## [Problems and tasks]
• a. Answer these questions from the clustering text, one line each:
(i) Into which two phases does CluStream divide the clustering process?
(ii) Which method builds clusters by taking into consideration the most recent data items and eliminating outdated ones?
(iii) Of which algorithm can a parallel version be found in [44]?
• b. State whether each statement agrees with the clustering text, answering yes or no and quoting the words that decide it:
(i) Sliding window is the most common approach of utilizing time windows.
(ii) Clustering with streaming frameworks increases memory consumption.
(iii) A good overview of parallel clustering methods can be found in [2].
• c. Write out the clustering text starting with "There are many" and going on through "be found in [20].", switching "cosmological data" to "astronomical data".

The increasing growth of gathered data sets forces development of novel techniques of data mining. A lot of them was utilized to deal with data sets that are beyond the possibilities of a single machine. Data streaming and parallelization are two the most popular approaches of dealing with really huge data sets.

Apart from great advantages, like reducing memory consumption and ease of development, clustering using streaming frameworks has also serious drawbacks: often allows to process each data item only once (one-pass approach) and can be sensitive to the order of the data items. To overcome this problem an evolving approach is often utilized which provides the concept of time windows allowing to create a micro-clusters from a continuous set of data items. Sliding window is the most common approach of utilizing those time windows [7, 49]. It can be suitable for time evolving data [34] as it can properly handle the drifting problem [9]. CluStream [1] is one of the well known stream based clustering method. It divides the clustering process into two phases: online process, for statistical summary of the portion of the data, and offline process, for final clustering with user defined time period. DenStream presents a serious improvement in terms of detection of arbitrary shape clusters, detection of the number of clusters and noise insensitivity by detecting the density of the clusters [7]. HPStream allows to build proper cluster thanks to taking into consideration most recent data items and eliminating outdated ones [49]. This approach can not only improve the quality of the cluster but also allows to formulate the queries considering specified time periods [49].

There are many parallel clustering algorithms both versions of original algorithms and algorithms built from scratch [39]. Popular techniques, known from traditional clustering algorithms, like sample clustering, dimension reduction [11] or hierarchical approach, which allow to divide and/or merge data subsets, present the natural way to perform parallel computation. The parallelization of the most recognizable K-means method was widely discussed (e.g. [48]). Additionally, parallel version of DBSCAN can be found in [44], while parallel version of BIRCH was proposed in [12]. There are also many methods specially developed for custom needs in the areas like bio-informatics [30] or for cosmological data [2]. Many of them were created based on distributed PCA method [26] or by merging the intermediate outcomes [28]. A good overview of parallel clustering methods can be found in [20].

## [Dataset excerpts]
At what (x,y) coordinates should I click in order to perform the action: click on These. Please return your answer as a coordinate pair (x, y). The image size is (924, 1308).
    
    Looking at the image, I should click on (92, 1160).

--

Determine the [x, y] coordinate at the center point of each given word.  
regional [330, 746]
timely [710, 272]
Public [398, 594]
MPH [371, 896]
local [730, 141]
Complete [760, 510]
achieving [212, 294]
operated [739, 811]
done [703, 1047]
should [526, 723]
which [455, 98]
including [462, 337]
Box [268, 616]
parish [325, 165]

---

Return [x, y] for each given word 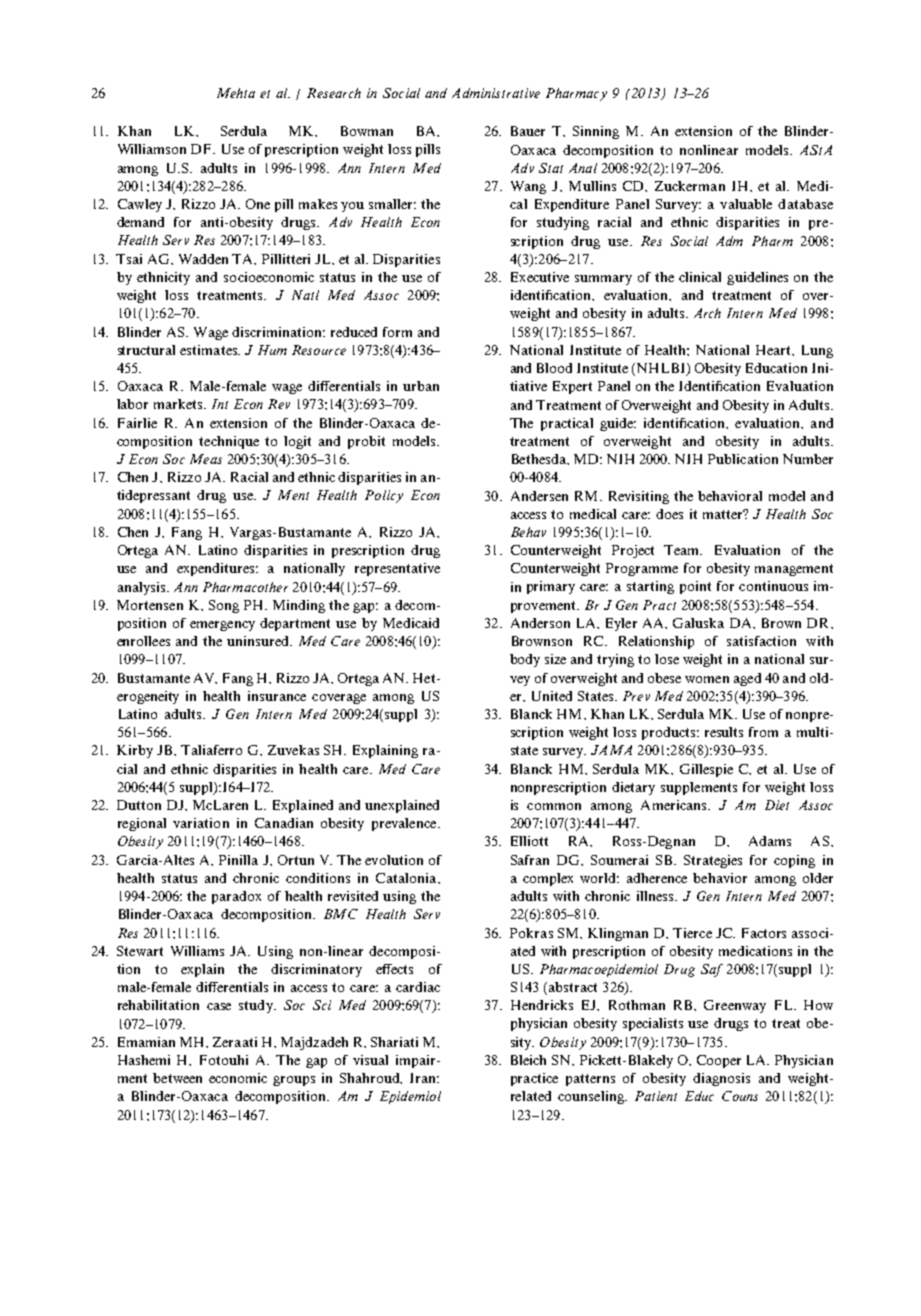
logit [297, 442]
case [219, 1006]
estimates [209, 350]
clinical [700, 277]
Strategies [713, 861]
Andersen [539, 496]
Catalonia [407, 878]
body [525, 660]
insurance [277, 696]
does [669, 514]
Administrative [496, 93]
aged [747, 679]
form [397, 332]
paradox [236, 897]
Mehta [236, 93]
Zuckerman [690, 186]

## [Task results]
• a.
(i) An online process and an offline process.
(ii) HPStream.
(iii) DBSCAN.

• b.
(i) Yes: "Sliding window is the most common approach of utilizing those time windows"
(ii) No: "like reducing memory consumption and ease of development"
(iii) No: "A good overview of parallel clustering methods can be found in [20]."

• c.
There are many parallel clustering algorithms both versions of original algorithms and algorithms built from scratch [39]. Popular techniques, known from traditional clustering algorithms, like sample clustering, dimension reduction [11] or hierarchical approach, which allow to divide and/or merge data subsets, present the natural way to perform parallel computation. The parallelization of the most recognizable K-means method was widely discussed (e.g. [48]). Additionally, parallel version of DBSCAN can be found in [44], while parallel version of BIRCH was proposed in [12]. There are also many methods specially developed for custom needs in the areas like bio-informatics [30] or for astronomical data [2]. Many of them were created based on distributed PCA method [26] or by merging the intermediate outcomes [28]. A good overview of parallel clustering methods can be found in [20].